L’Alaska… californiana
Anche se “Il richiamo della foresta” è ambientato tra i ghiacci e le terre selvagge del Klondike, gran parte delle riprese non si sono svolte in Alaska. In realtà, molte scene sono state girate in California, in particolare in zone montane come il Mammoth Lakes. Le sequenze più suggestive, con paesaggi innevati e fiumi impetuosi, sono frutto di un mix tra location reali e paesaggi ricostruiti in studio, arricchiti digitalmente.
“Il richiamo della foresta”: Un omaggio al cinema muto
Gli appassionati più attenti avranno notato una scelta stilistica curiosa: alcune sequenze di “Il richiamo della foresta” sono prive di dialogo e puntano tutto sulla forza visiva, sulle espressioni e sull’intensità della musica. Un richiamo, forse voluto, al cinema muto delle origini, che proprio con questa storia ebbe una delle sue prime trasposizioni nel 1923.

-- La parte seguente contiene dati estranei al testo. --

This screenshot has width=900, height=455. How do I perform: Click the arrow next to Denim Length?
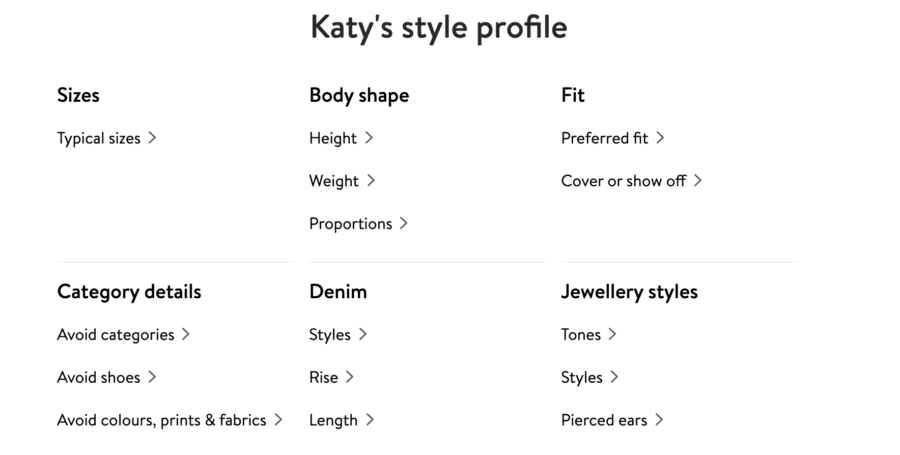pyautogui.click(x=370, y=419)
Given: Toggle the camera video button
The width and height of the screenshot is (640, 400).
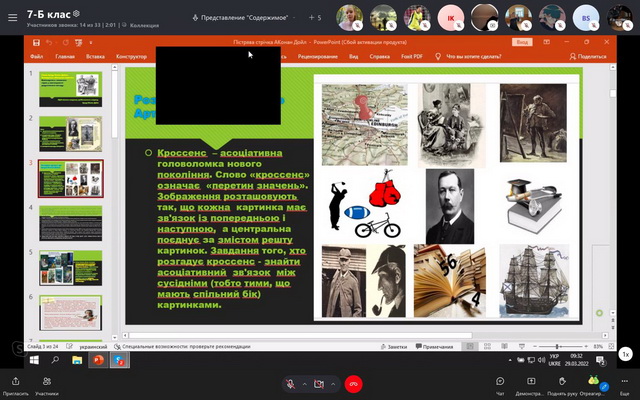Looking at the screenshot, I should click(319, 384).
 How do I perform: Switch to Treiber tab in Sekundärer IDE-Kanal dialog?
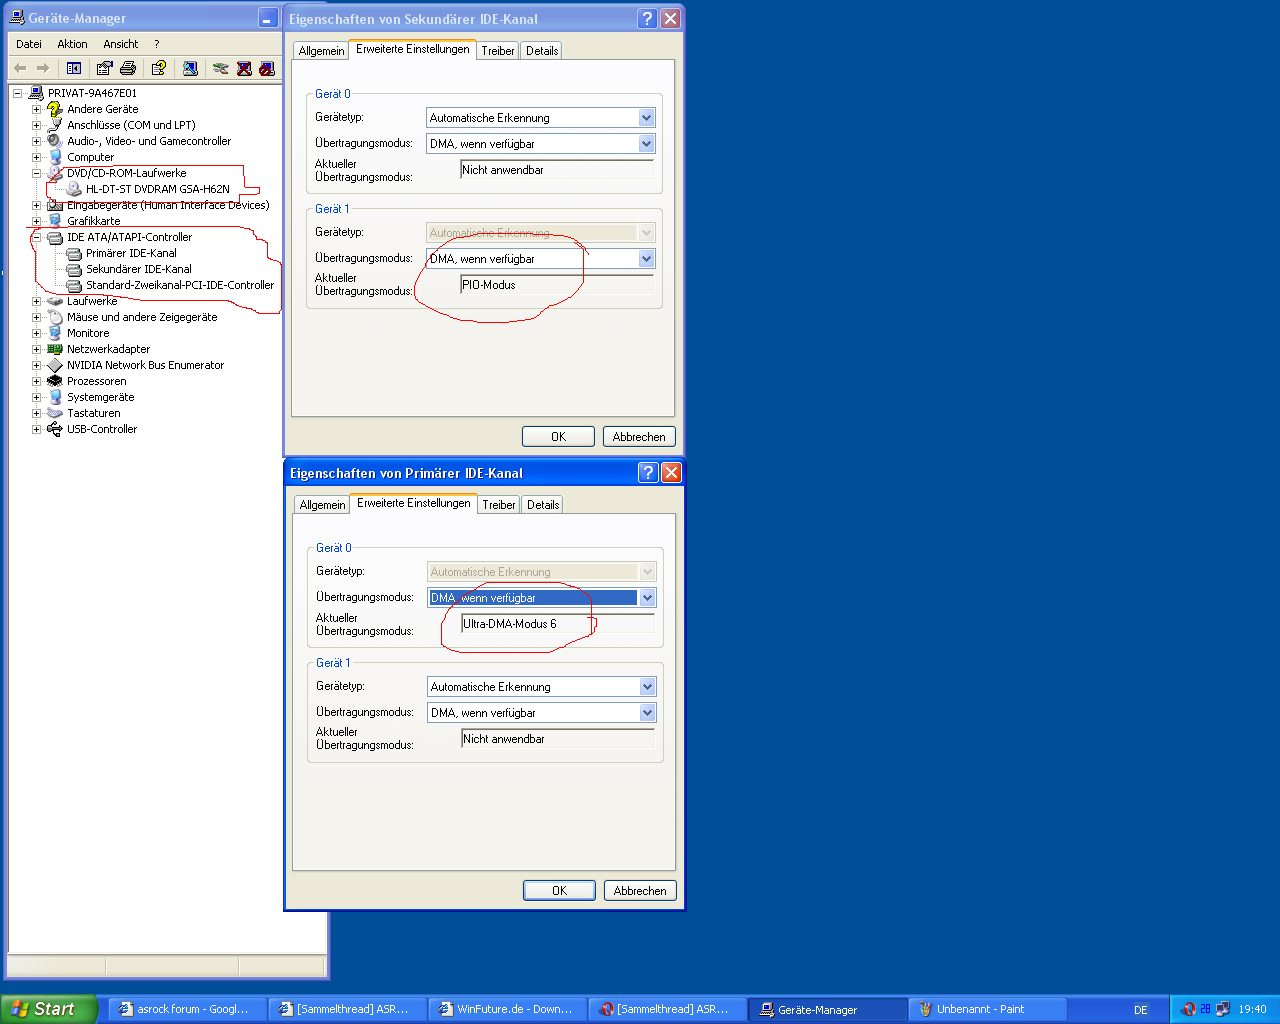pyautogui.click(x=497, y=51)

Harrison Ford e la sfida emotiva
Harrison Ford, che interpreta il cercatore solitario John Thornton, ha rivelato in più interviste che questo è stato uno dei ruoli più intensi a livello emotivo della sua carriera recente. Lavorare accanto a un personaggio che in realtà non esisteva sul set ha richiesto un impegno particolare: molte delle sue scene principali con Buck sono state girate con Notary a quattro zampe o con oggetti segnaposto. Una sfida notevole, che ha richiesto una grande dose di immaginazione.

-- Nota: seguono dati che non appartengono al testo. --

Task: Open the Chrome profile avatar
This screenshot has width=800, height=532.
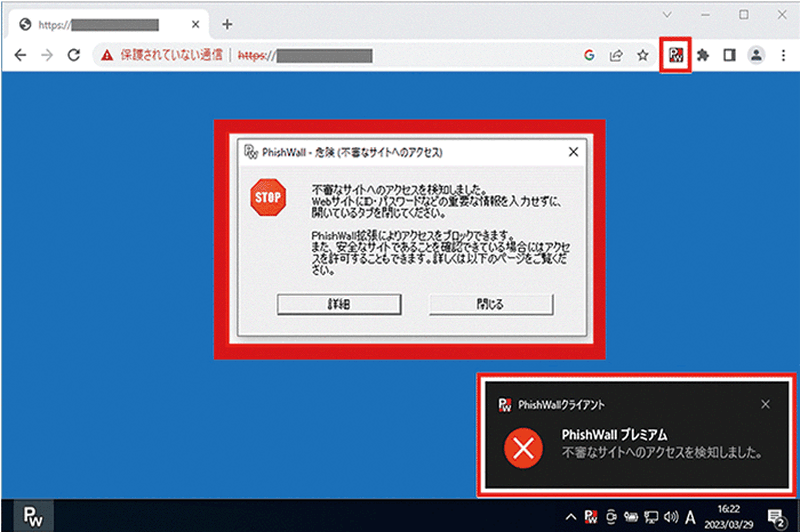Action: [x=757, y=56]
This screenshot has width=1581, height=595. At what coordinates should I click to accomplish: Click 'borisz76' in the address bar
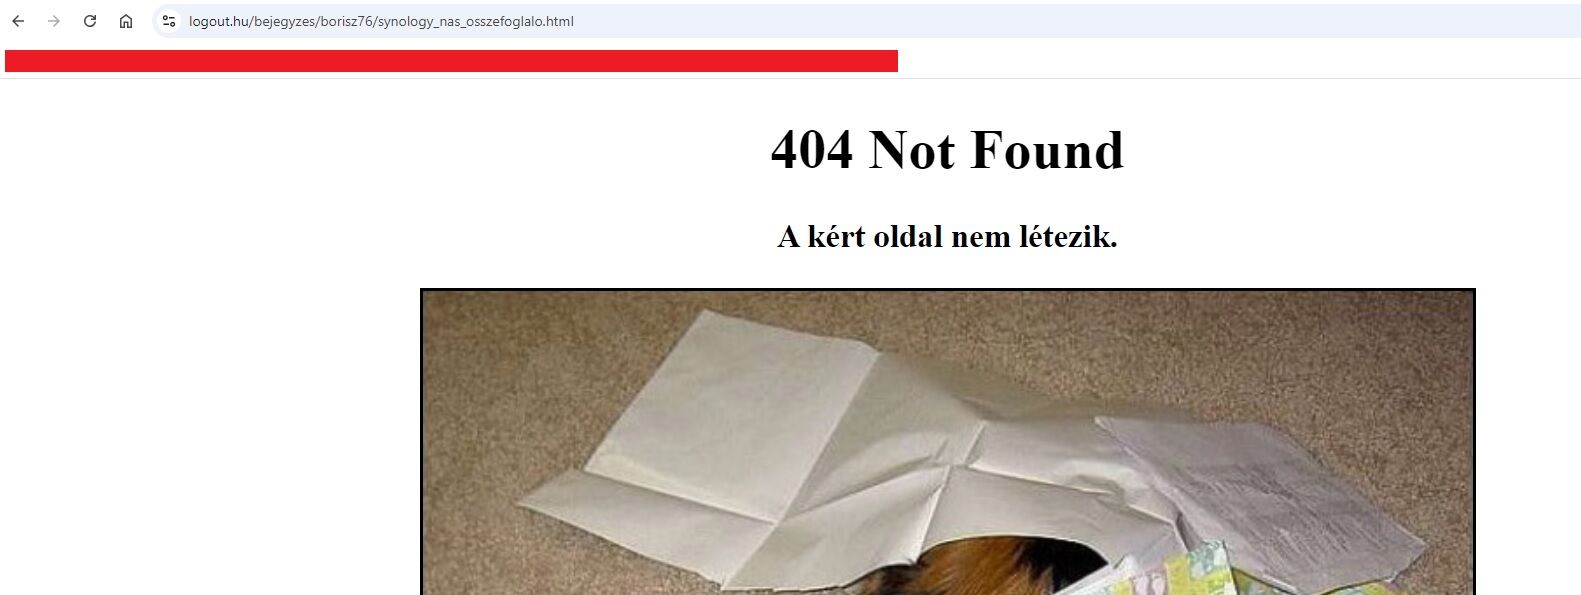point(346,21)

La colonna sonora orchestrata “a mano”
Il compositore John Powell, autore della colonna sonora, ha deciso di registrare molte delle tracce principali con un’orchestra dal vivo, evitando l’uso massiccio di sintetizzatori. Il risultato è una musica densa di pathos, che accompagna l’evoluzione del rapporto tra uomo e animale, e che ha ricevuto numerosi elogi per la sua capacità evocativa.
La vera ispirazione di Buck
Un dettaglio poco noto: il personaggio di Buck non è totalmente inventato. L’autore del romanzo originale si sarebbe ispirato a un vero cane incontrato durante i suoi viaggi nel Nord America, un misto tra San Bernardo e Pastore scozzese. Anche se le trasposizioni cinematografiche hanno modificato il suo aspetto, la fierezza e lo spirito selvaggio del personaggio restano fedeli all’idea iniziale.
Il messaggio ecologista
Dietro la narrazione avventurosa e le dinamiche drammatiche, “Il richiamo della foresta” nasconde un messaggio fortemente ecologista. Il film, con la sua rappresentazione della natura incontaminata e la critica implicita allo sfruttamento animale e umano, invita a riflettere sul rapporto tra l’uomo e l’ambiente. Un tema sempre più attuale, che ha trovato un terreno fertile anche nelle generazioni più giovani.